START INPUT RECORDS
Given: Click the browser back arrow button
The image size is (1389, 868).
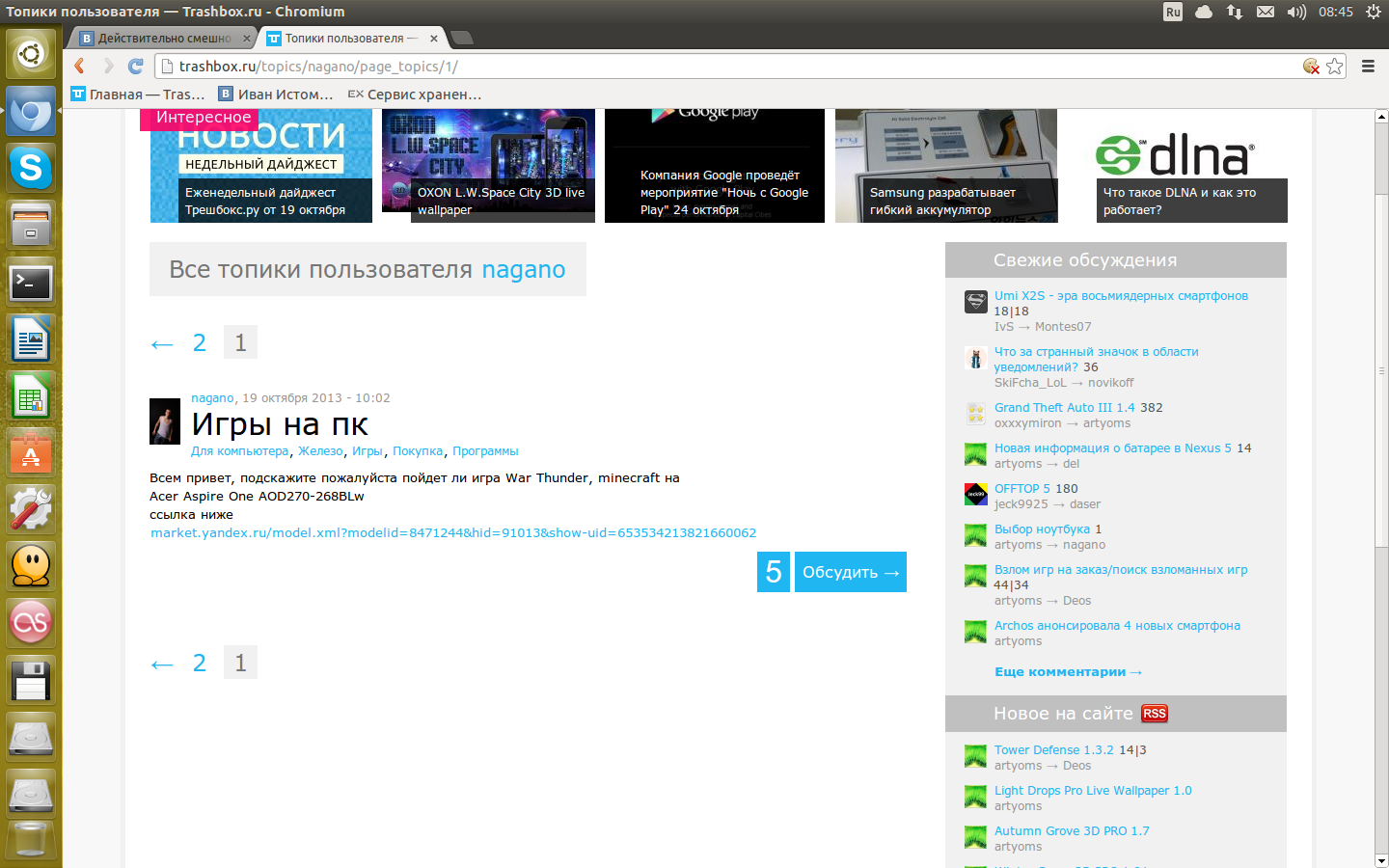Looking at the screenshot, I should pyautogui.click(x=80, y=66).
END INPUT RECORDS
START INPUT RECORDS
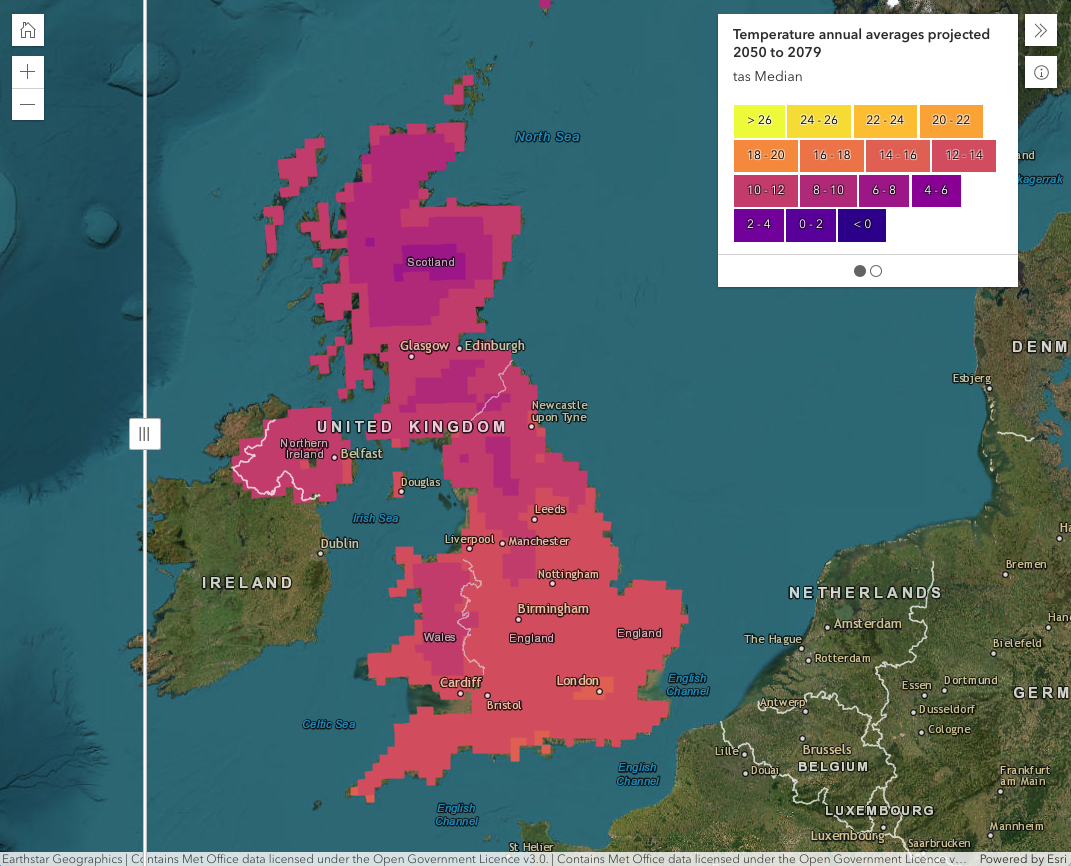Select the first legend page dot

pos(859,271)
END INPUT RECORDS
START INPUT RECORDS
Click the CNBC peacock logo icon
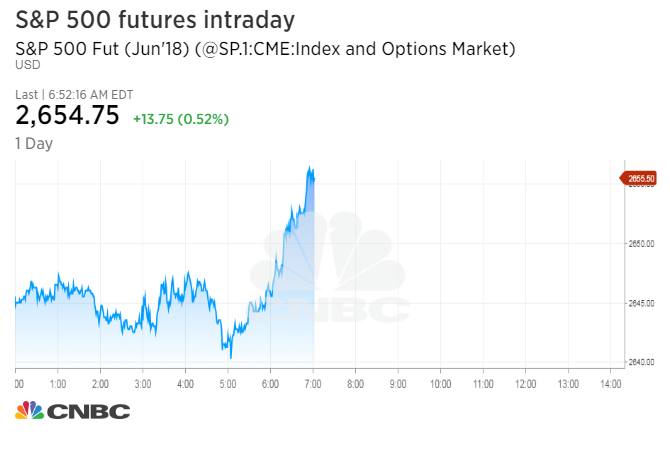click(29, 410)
END INPUT RECORDS
- SHORT EXERCISE -
Can you write out the lines from the one containing "Given: Click the browser back arrow button" through the one containing "Looking at the", substituting "forward arrow" for "back arrow", keeping everything else the same and omitting the pictures?

- RESPONSE -
Given: Click the browser forward arrow button
The image size is (1389, 868).
Looking at the screenshot, I should pyautogui.click(x=80, y=66).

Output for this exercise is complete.